Source document:
>> START

# Butcher paper dispenser



## Fordsky (Nov 11, 2020)

Any good recommendations for a butcher paper dispenser. Need a heavy duty one for BBQ catering business. Won’t be held down so need one that’ll stay put when ripping sheets off.  Thanks.


----------



## TNJAKE (Nov 11, 2020)

Use my wife as my dispenser


----------



## Displaced Texan (Nov 11, 2020)

TNJAKE said:


> Use my wife as my dispenser


She must be sturdy lol.


----------



## TNJAKE (Nov 11, 2020)

I just vice grip her to the counter


----------



## TNJAKE (Nov 11, 2020)

On a serious note check these out. You could secure it many ways depending on what surface it's on.








						Horizontal Paper Cutter - 18
					

Cut industrial rolls of paper smoothly and cleanly. Versatile horizontal paper cutter can be used standing, mounted on walls or hanging under workspaces. Made in the USA. Use with Kraft Paper Rolls .ULINE offers over 38,500 boxes, plastic poly bags, mailing tubes, warehouse supplies and bubble...




					www.uline.com


----------



## Displaced Texan (Nov 11, 2020)

TNJAKE said:


> On a serious note check these out. You could secure it many ways depending on what surface it's on.

>> END

Do this: Please write the next part of the forum thread on butcher paper dispensers, picking up right after its last line. The material that comes next is separate from the butcher paper dispenser thread.

Dataset extract:
>> START

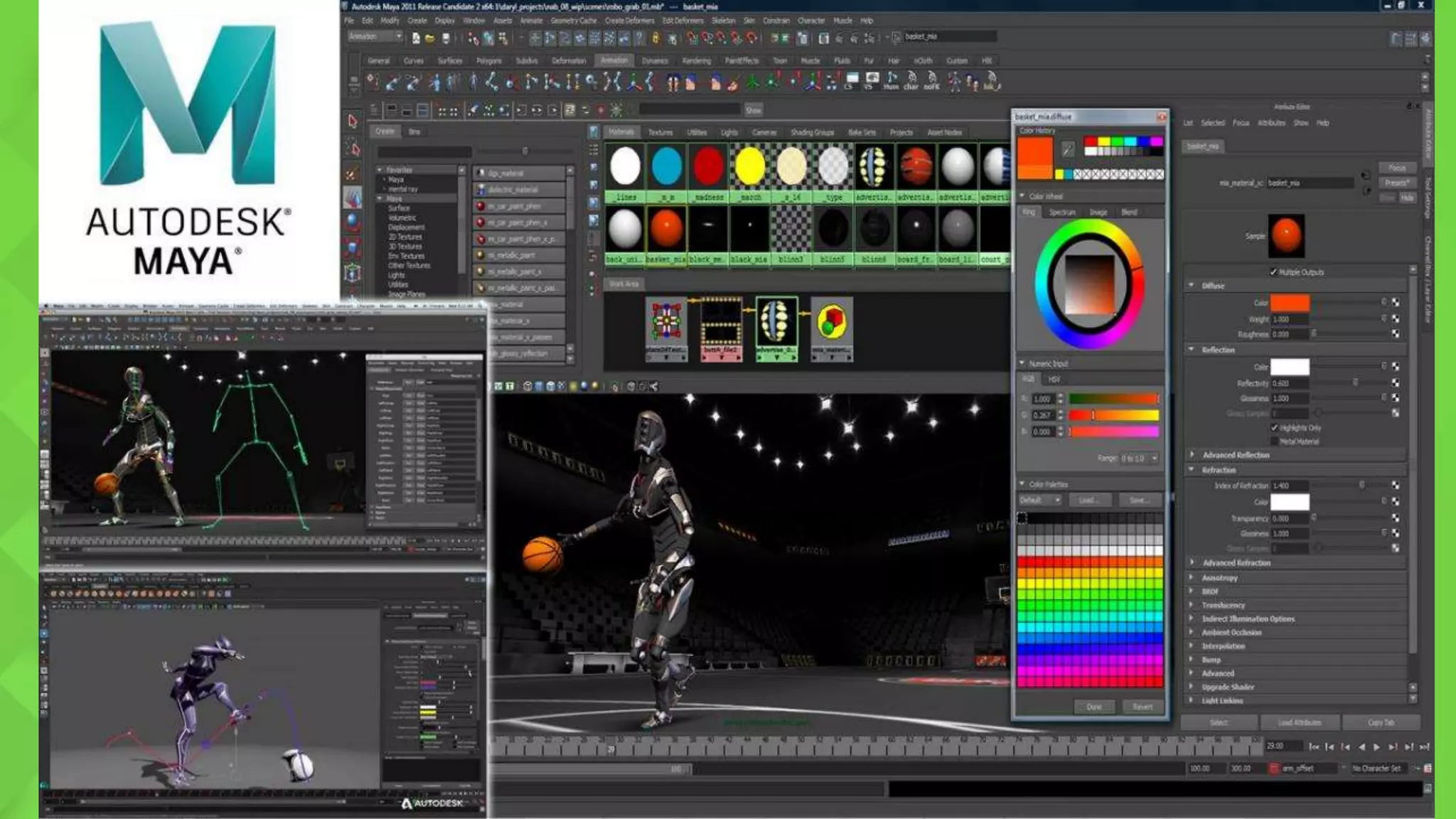Click the open scene folder icon
The width and height of the screenshot is (1456, 819).
(x=430, y=38)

>> END

The response:
> 
> 
> 
> ...


That's awesome because I am in the market for one of these as well.


----------



## Fordsky (Nov 11, 2020)

TNJAKE said:


> On a serious note check these out. You could secure it many ways depending on what surface it's on.
> 
> 
> 
> ...


Thanks. If the wife doesn’t work out, I’ll go with this option. ;)


----------



## bill1 (Nov 12, 2020)

A razor-based letter opener or one of those wrapping paper razor knives work well for cutting in a straight line.  
And if you don't have room on the countertop, you can hang a roll on a dowel and a couple brackets off a wall.  
Or have your spouse hold it.


----------



## texomakid (Nov 12, 2020)

TNJAKE said:


> I just vice grip her to the counter


I was envisioning duct tape .............................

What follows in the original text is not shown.